I remember that first day alone. I was so nervous. It was a "first" I did not want to face. But I did, & now I love my time alone. It is my time for me to grieve or not....I hope you get to that space soon.

I am sorry you are seeing a decrease in butterflies. I think it is due to the seasons changing. They will come back. Hugs & Love, Cristina

Mizelenius
10-08-2005, 08:59 PM
Butterfly Mom, I read this thread and had to :hug you. Your daughter is BEAUTIFUL. She looks so peaceful, like she just "knows" how much she is loved and wanted. The story of her service was absolutely amazing.

I know your husband is saying things that just don't help or even make sense. . .but when I saw his picture, the depths of his grief are unquestionable . . .he looks completely raw. Perhaps he thinks (not consciously) that not talking about it will just make the intolerable pain go away. :(

I am so, so, so very sorry. I will think of your precious Bailee Elise whenever I see a butterfly. My thoughts and prayers are with you. :hug

mamacatsbaby
10-08-2005, 09:43 PM
I am in tears and felt I had to respond. butterfly mom your baby is beautiful. I was a wreck when my little nephew passed a couple of years ago. I cannot even imagine what you or any mama who has lost her baby could be going through. Much love and many blessings to you and any of you mamas that have had to go through this. You are all in my prayers. Please take good care of yourselves on your respective journeys. :Hug :1praying: :candle

butterfly_mom
10-08-2005, 09:44 PM
Thank you for your kind words Elena. You're absolutely right about my husband. He doesn't talk much about it but when he does he's completely torn up. I talk about Bailee Elise as much as I can to him, with him and when I can sense he's not comfortable I stop. Thank you for the hugs...That means a lot to me.

◆ MATERIAL SHOWN ◆
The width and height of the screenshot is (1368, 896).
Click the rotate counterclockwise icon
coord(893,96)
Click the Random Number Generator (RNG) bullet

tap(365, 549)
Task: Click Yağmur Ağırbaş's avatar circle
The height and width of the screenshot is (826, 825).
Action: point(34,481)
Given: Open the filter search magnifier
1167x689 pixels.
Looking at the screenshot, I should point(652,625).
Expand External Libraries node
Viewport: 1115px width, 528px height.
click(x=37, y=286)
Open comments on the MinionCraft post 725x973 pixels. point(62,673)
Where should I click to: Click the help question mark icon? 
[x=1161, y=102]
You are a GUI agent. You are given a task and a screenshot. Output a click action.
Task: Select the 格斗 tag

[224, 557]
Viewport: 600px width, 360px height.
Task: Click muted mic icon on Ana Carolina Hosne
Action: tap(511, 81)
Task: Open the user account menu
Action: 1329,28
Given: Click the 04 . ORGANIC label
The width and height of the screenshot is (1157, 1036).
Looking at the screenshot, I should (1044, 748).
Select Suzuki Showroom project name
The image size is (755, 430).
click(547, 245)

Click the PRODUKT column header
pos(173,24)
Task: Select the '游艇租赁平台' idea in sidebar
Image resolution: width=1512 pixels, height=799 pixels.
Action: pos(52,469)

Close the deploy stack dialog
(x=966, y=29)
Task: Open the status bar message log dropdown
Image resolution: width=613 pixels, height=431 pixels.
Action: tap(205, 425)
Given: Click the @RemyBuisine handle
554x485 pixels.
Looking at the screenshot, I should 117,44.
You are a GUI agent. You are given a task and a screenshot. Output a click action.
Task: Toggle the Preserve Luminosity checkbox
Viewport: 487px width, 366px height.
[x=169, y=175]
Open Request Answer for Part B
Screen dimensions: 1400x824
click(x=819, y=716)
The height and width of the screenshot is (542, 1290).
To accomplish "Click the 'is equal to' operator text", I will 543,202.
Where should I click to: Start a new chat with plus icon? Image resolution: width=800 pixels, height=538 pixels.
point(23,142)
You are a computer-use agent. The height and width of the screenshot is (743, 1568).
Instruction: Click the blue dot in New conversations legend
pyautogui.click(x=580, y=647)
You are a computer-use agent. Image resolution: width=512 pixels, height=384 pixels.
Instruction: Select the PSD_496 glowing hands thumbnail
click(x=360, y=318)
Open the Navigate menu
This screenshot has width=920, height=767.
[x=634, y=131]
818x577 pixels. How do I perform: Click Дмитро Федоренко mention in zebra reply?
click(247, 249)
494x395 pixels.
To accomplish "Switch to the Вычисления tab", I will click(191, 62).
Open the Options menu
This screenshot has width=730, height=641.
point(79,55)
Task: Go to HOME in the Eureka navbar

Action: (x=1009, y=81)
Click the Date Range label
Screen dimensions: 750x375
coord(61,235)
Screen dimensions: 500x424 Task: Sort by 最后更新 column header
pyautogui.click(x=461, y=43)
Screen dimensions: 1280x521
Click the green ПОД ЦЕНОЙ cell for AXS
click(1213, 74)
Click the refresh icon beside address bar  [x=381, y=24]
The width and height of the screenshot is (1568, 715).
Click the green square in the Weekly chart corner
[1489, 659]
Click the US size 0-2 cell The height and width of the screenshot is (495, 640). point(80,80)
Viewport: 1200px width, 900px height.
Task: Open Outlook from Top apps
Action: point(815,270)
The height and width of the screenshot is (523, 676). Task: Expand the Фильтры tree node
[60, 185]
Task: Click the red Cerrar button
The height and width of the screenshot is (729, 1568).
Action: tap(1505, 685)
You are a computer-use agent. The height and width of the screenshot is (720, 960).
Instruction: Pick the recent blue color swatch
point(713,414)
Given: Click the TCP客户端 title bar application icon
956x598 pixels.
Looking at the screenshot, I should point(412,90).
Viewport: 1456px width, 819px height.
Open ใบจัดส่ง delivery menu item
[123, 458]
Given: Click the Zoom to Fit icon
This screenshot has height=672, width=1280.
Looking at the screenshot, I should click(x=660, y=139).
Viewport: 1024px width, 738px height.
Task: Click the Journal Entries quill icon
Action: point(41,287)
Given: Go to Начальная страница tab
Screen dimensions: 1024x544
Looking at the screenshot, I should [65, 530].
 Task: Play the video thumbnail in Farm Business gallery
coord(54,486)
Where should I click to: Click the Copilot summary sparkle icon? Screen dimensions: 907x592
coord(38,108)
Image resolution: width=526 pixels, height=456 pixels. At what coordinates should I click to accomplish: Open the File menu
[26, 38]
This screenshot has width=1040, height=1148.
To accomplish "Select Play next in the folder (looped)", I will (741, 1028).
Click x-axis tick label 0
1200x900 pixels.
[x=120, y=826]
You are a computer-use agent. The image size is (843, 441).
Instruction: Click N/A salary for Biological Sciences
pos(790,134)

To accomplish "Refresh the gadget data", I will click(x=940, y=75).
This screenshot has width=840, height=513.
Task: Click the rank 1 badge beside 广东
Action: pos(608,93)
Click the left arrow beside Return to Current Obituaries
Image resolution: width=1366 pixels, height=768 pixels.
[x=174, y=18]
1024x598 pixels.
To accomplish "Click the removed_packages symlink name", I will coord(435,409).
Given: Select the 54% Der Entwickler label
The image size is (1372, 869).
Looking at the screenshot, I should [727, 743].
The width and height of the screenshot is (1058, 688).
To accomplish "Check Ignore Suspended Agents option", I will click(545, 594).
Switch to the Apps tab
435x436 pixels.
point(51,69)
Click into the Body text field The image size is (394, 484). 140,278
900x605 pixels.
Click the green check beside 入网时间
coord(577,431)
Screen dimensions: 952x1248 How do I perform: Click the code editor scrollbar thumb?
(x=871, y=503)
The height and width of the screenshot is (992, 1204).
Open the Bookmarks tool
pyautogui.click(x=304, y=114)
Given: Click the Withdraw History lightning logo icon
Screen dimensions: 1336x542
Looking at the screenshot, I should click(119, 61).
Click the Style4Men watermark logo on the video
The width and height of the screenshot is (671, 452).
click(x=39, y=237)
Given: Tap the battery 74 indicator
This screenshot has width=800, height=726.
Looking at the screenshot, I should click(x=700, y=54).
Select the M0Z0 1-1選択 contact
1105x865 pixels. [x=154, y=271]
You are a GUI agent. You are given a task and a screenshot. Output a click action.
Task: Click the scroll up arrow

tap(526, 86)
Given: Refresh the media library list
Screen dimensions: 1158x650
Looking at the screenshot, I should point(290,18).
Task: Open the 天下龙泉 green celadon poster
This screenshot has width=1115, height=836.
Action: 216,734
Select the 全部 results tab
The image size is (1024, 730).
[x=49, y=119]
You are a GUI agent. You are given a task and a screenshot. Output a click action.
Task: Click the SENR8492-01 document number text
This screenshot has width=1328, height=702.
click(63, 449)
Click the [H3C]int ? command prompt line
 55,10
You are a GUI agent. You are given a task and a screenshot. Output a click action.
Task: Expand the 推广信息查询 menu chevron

◆ TASK SET ◆
**1)** List every username that appears on its own line directly above a date and time in the forum thread about butterfly_mom's daughter.
**2)** Go on with the forum thread about butterfly_mom's daughter, picking up right after its final sentence.

◆ RESULTS OF THE EXERCISE ◆
**1)**
Mizelenius
mamacatsbaby
butterfly_mom

**2)**
Cristina, thank you for your words. I just have so much thinking and sorting going on in my head and on top of that missing my daughter and being sad. I wonder if I'll ever truly be happy again. I'm thankful for my little Ethan but when I start to talk to my husband about how much I miss her and how seeing other little girls is kind of a therapy for me (getting used to seeing them) he tells me "But we have Ethan here with us". I know he probably says it to help me feel a little better but I feel like he's thinking that i'm not appreciative of my son. As you may have noticed, i'm a little sensitive to certain things. All of this has been so much...

It went well with dropping my mom off at the bus station. I cried a little bit. I couldn't bare to be alone at home so I took my son to the zoo. We happened to be in the area. Even though I was by myself with my son, I was surrounded by people. I had a wonderful time with Ethan. Then my husband met up with us after his class. I'm just afraid to be alone, by myself. I need to get over that...I need to face my fears...It is just hard.

-Liz-

butterfly_mom
10-10-2005, 02:13 PM
Unfortunately I feel pressured by my own husband. He tells me that I cannot be sad forever and not to cry every single time I see a baby girl and jokes about being intimate. And on top of that he thinks i'm crazy when I told him that I don't like the words "move on". What the heck does he mean? He doesn't help very much at times. I told him women grieve differently and take it a lot harder but he returned his comment as being defensive. Help!

Liz

Debstmomy
10-10-2005, 02:28 PM
What really helped my Dh connect with me & where I am is a booklet called, A Fathers Grief by William H. Schatz. My dh devoured it when we got it from the hospital. If you would like, I can send it to you, just PM me.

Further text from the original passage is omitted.